Conto do assassino artista
No papel, Uma Thurman e Samuel L. Jackson fazem faísca, mas The Kill Room – Arte Fatal não tem calibre para honrar esta reunião dos atores de Pulp Fiction. Um filme a cruzar a arte contemporânea com o mundo do crime, sem tinta suficiente para dar vida à comédia negra.
Atores de Tarantino, eternizados naquele clássico da cultura popular que é Pulp Fiction (entram também ambos em Kill Bill: Vol. 2), Uma Thurman e Samuel L. Jackson, verdade seja dita, nunca tinham partilhado propriamente o grande ecrã. São os dois memoráveis nessa obra do jovem mestre nerd, mas cada um para seu lado, em diferentes blocos de ação. Daí que a comédia The Kill Room – Arte Fatal, segundo filme da realizadora Nicol Paone, surja no panorama de estreias como a concretização de algo que sempre esteve em potência, e que, no mínimo, alimenta a nossa curiosidade. Aqui, Thurman interpreta a dona de uma galeria de arte de Manhattan que está a dar as últimas, e Jackson, ostentando uma barbicha grisalha desviadora de atenções, é um padeiro de Brooklyn que usa o seu estabelecimento como fachada para negócios menos honestos. A forma como as duas personagens se encontram é apenas uma desculpa mal-amanhada para os ver interagir.

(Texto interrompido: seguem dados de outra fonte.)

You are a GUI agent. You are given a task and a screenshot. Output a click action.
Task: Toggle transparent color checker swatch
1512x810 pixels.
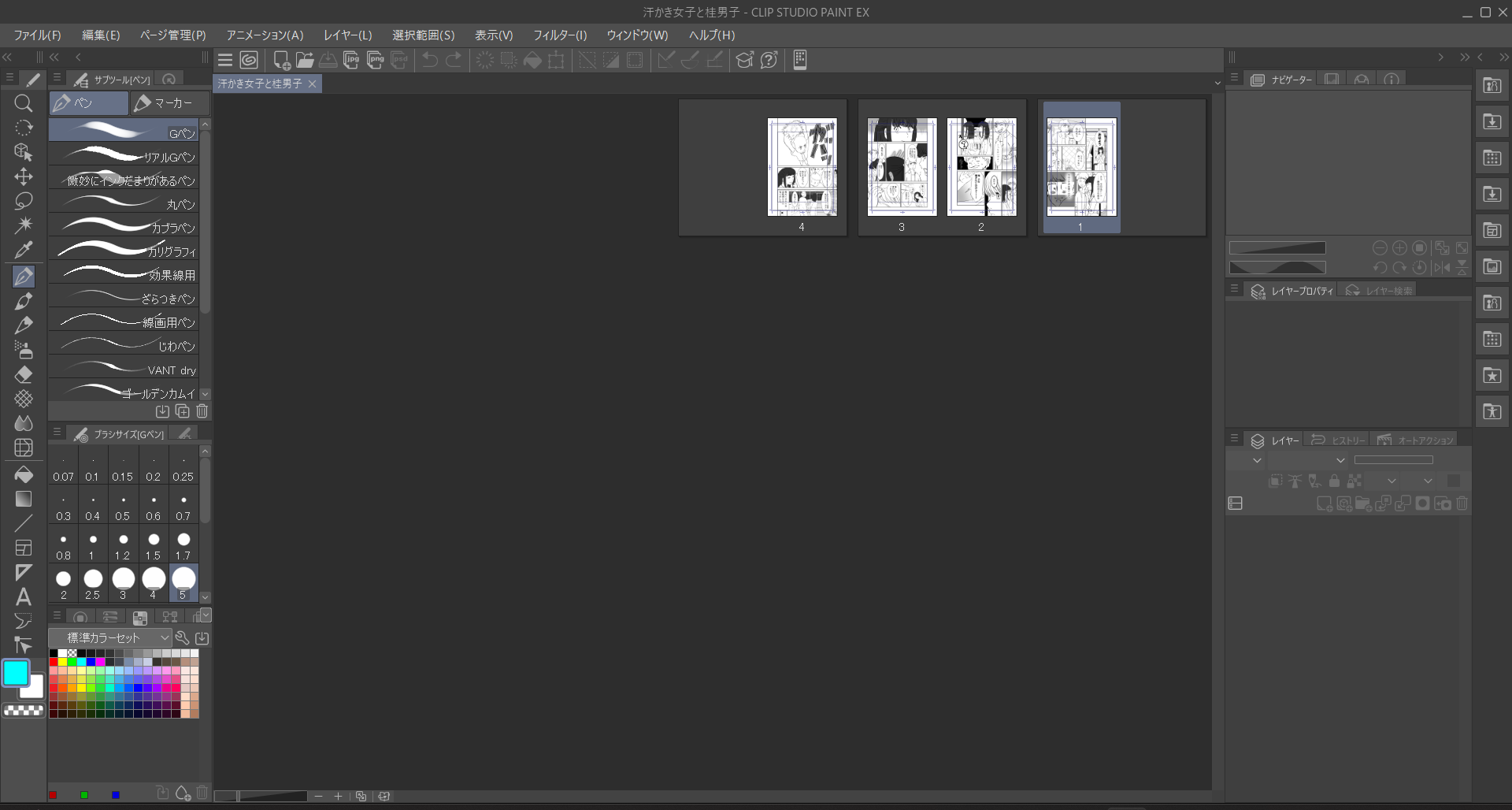(24, 710)
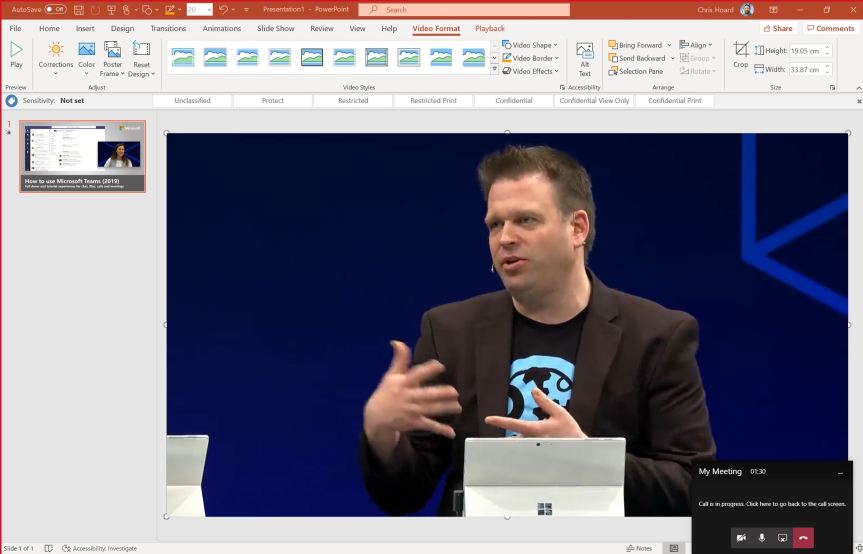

Pois bem, a iniciativa parte do padeiro, que vai ter com a galerista para lhe propor um esquema de lavagem de dinheiro envolvendo o seu livro de cheques e “obras de arte” criadas por alguém só para justificar a transação. Esse alguém acabará por ser um assassino local (Joe Manganiello), que usa o seu próprio método – sufocar as vítimas com sacos de plástico – como matéria e inspiração artística. E já se está a ver o resto da história: aquilo que era suposto passar despercebido, enquanto movimentação do submundo, vai crescendo em novidade no meio da arte, até que ao artista involuntário, sugestivamente chamado Bagman, não reste alternativa senão responder ao fenómeno com a sua presença pública, para desagrado da máfia por trás disto tudo.
Digamos que a trama não faz grande sentido desde o início, e o tema da arte contemporânea como um “vazio” preenchível com altos conceitos pelos críticos e colecionadores também é uma piada demasiado fácil e sem verdadeira cor humorística. Mas em respeito pela presença da dupla de atores que nos interessa, aguenta-se algumas cenas: aquelas em que aparecem os dois. De resto, o filme de Nicol Paone não tem quase nada para mexer com os nervos. Contenta-se com um acumular de pinceladas mornas que nunca adquirem sequer a vibração da ideia esperta.
Samuel L. Jackson, por sua vez, é uma entidade superior na comédia expressiva, no modo como concentra as situações na sua linguagem corporal e frases orgânicas, sem que se note a mão de quem escreveu aquelas linhas de diálogo. Seja o génio de Tarantino ou o insípido e “anónimo” argumentista deste The Kill Room (Jonathan Jacobson), o Jackson do registo cómico tem sempre um tom que é só seu, e qualquer imitação desse tom está votada ao falhanço. Já a Thurman, nem sequer foi dado material a sério para trabalhar. Fica dependente das ocasiões em que partilha energia carismática com o grande senhor dos palavrões no cinema americano, que em Pulp Fiction fala nestes termos: “Motherfucker, do that shit to me, he better paralyze my ass,‘cause I’ll kill the motherfucker.” Ninguém como ele. E não dá para traduzir sem perder a sua voz única.